If we could peep into the text messages, Facebook pages, WhatsApp, emails, and the cards and letters on tables and mantelpieces belonging to people who need, or have had, transplants, we would catch a glimpse of how many people can be waiting with us for good news, how many are cheering us all on, saying prayers, lighting candles, speaking our names with care and thought. Even when the world of family and friends outside is very small, in the medical teams and hospital staff on the wards some become new family as the cards on hospital corridor walls can show.

For those who go to the Transplant Games it all becomes much more visible.  At the opening ceremony, the City Hall, Cathedral, City Square, stadium, or whatever venue was chosen, fills up with mums, dads, siblings, sons, daughters, other relatives and friends.  The transplant athletes and participants are the main focus, of course, but watching with excitement and tears of joy are those of us who in other times and places listened with tears of a different kind to hard diagnoses, waited for the call from a transplant coordinator, sat by hospital beds, inched our way along with our loved one’s recovery, and can now scarcely believe the better place we have all reached together.  Being there together with others who know the stories inside out is like breathing big gulps of fresh air.

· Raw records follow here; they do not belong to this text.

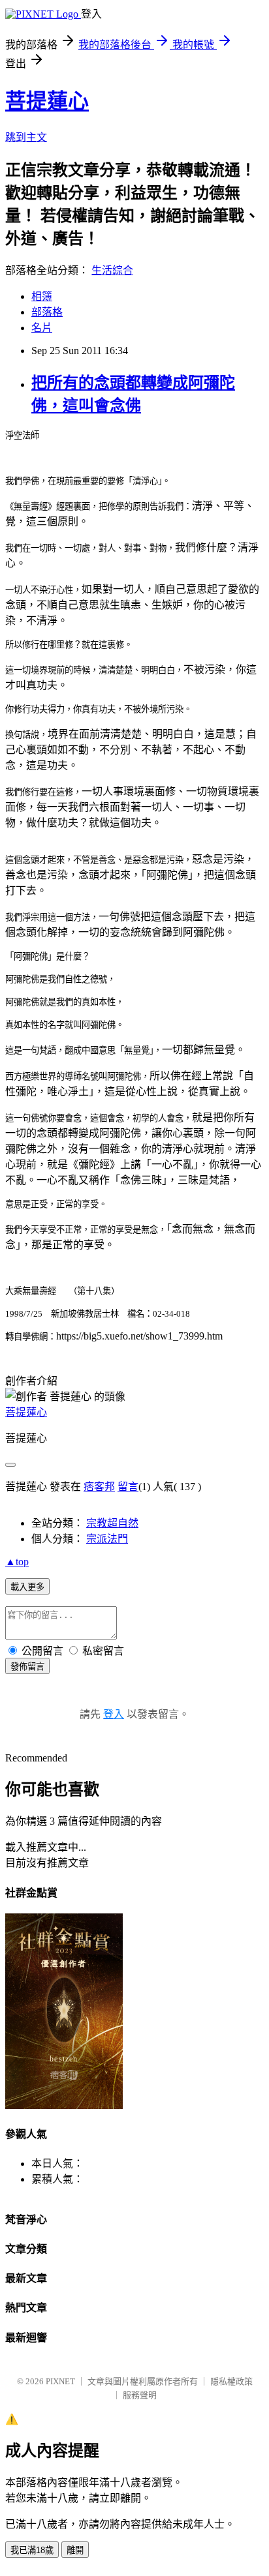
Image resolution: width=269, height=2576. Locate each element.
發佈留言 (27, 1666)
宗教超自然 (112, 1523)
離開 (75, 2550)
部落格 (47, 312)
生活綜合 (112, 270)
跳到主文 (26, 137)
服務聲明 (140, 2395)
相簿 (41, 296)
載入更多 (27, 1587)
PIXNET (60, 2381)
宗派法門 (107, 1538)
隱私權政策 (231, 2381)
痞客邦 (99, 1486)
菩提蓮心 (47, 101)
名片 (41, 327)
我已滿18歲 (32, 2550)
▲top (17, 1561)
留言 (128, 1486)
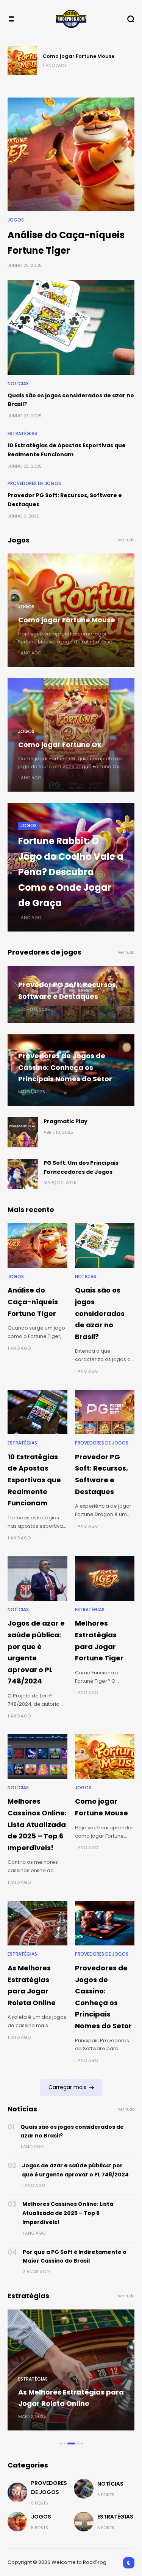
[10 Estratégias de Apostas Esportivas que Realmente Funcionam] (37, 1412)
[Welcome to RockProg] (71, 19)
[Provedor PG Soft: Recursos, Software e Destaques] (105, 1412)
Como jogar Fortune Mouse (66, 620)
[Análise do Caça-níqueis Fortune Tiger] (71, 155)
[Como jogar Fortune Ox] (22, 60)
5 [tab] (82, 2443)
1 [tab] (61, 2443)
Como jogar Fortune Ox (73, 56)
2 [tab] (65, 2443)
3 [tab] (68, 2443)
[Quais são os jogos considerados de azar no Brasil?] (71, 327)
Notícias (18, 384)
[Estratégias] (84, 2521)
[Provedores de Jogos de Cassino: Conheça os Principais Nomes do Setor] (105, 1923)
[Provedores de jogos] (17, 2492)
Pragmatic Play (65, 1121)
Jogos (16, 220)
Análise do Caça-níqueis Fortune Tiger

And it’s not all about the competition and the medals either, good though they can be as signs of achievement.  Everyone is already a winner just by being there. “You made it this far, you’re already a star…”  In the eyes and hearts of those in the stadium, the opening ceremony with the entry of the competing teams from their various hospitals is already a parade of champions, whatever happens next.

And next is the small parade of donor families and live donors.  If eyes were dry before this it can all change as we are knocked over by our gratitude to those in front of us, and the countless others we will never see, without whom all these stories would have been utterly different.

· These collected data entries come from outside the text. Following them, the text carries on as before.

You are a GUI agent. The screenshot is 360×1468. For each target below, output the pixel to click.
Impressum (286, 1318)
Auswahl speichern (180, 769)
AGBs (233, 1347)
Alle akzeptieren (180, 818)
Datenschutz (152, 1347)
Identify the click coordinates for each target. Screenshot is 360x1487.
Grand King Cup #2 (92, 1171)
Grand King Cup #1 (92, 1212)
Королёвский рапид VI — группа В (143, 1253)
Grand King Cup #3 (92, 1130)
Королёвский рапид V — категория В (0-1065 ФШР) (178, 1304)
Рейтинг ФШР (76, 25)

So, pause, take a minute to get inside these next few words and walk a while in the shoes of those who sent them…

“When my daughter received her transplant the donor gave to me…a new life for Maisie, pain free”
(Jenny, Maisie’s mum, Day 2)

When my mum received her transplant her donor gave to me…the very best present under the Christmas tree! (Ann’s daughter, Day 8)

“Our son’s donor gave to us…a chance at being a Mummy and Daddy.”  (Lucy and Ben, Charlie’s mum and dad, Day 9)

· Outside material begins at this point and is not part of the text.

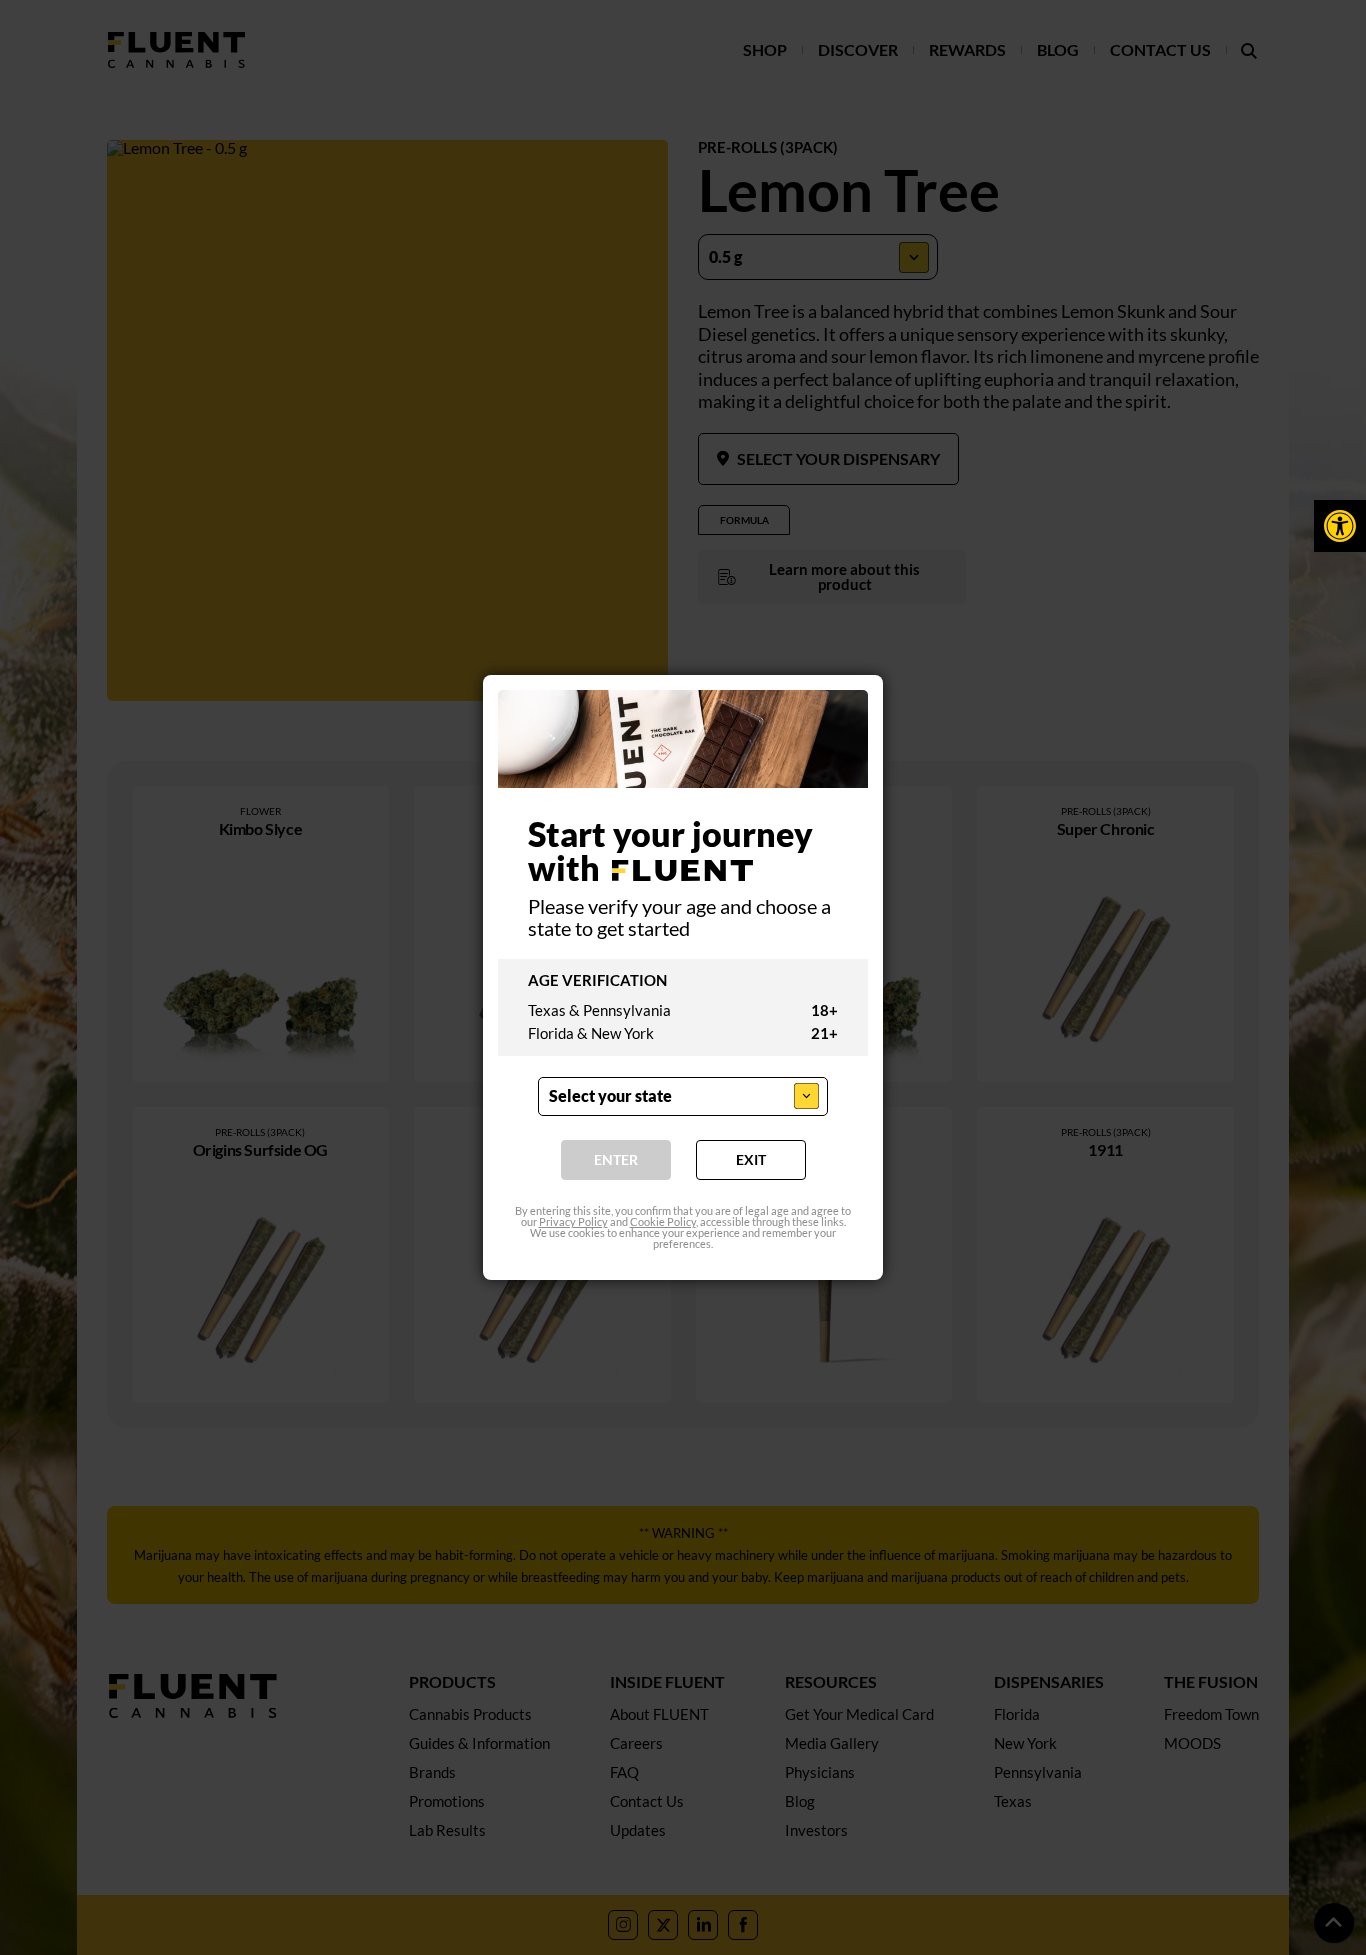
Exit (751, 1160)
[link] (1340, 526)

“When Harry received his transplants…it gave us a chance to live as a family outside of hospital wards.”  (Clare and Simon, Harry’s mum and dad, Day 10)

“When my son Blair received his kidney transplant his donor gave to him…the wonderful opportunity to visit New York”  (Joyce, sharing her son’s excitement and adventure.)

“When I received my transplant my donor gave to me…I could be the mom I wanted to be.”
(A mom, with a beautiful chance to be just that…)

Somebody out there must have watched “It’s a Wonderful Life” again over the last couple of weeks.  (Confession – we did.)  Wherever it might be on your priority list for Christmas movie viewing, it is an imaginative reminder of the way our lives are inter-connected and how what happens to one of us can affect so many others in ways we could probably never foresee. Ripples and ponds and spheres of influence and all that.

Organ donors make a life-transforming difference to many, many more people than the recipient.  There are about 50,000 people living today in the UK thanks to organ donors.  And there are over 6,000 people on the UK transplant waiting lists. Add to that their families, friends and spheres of influence and none of us are likely to be far from the story, one way or another.  Having that conversation about organ donation could be more personally important than we think.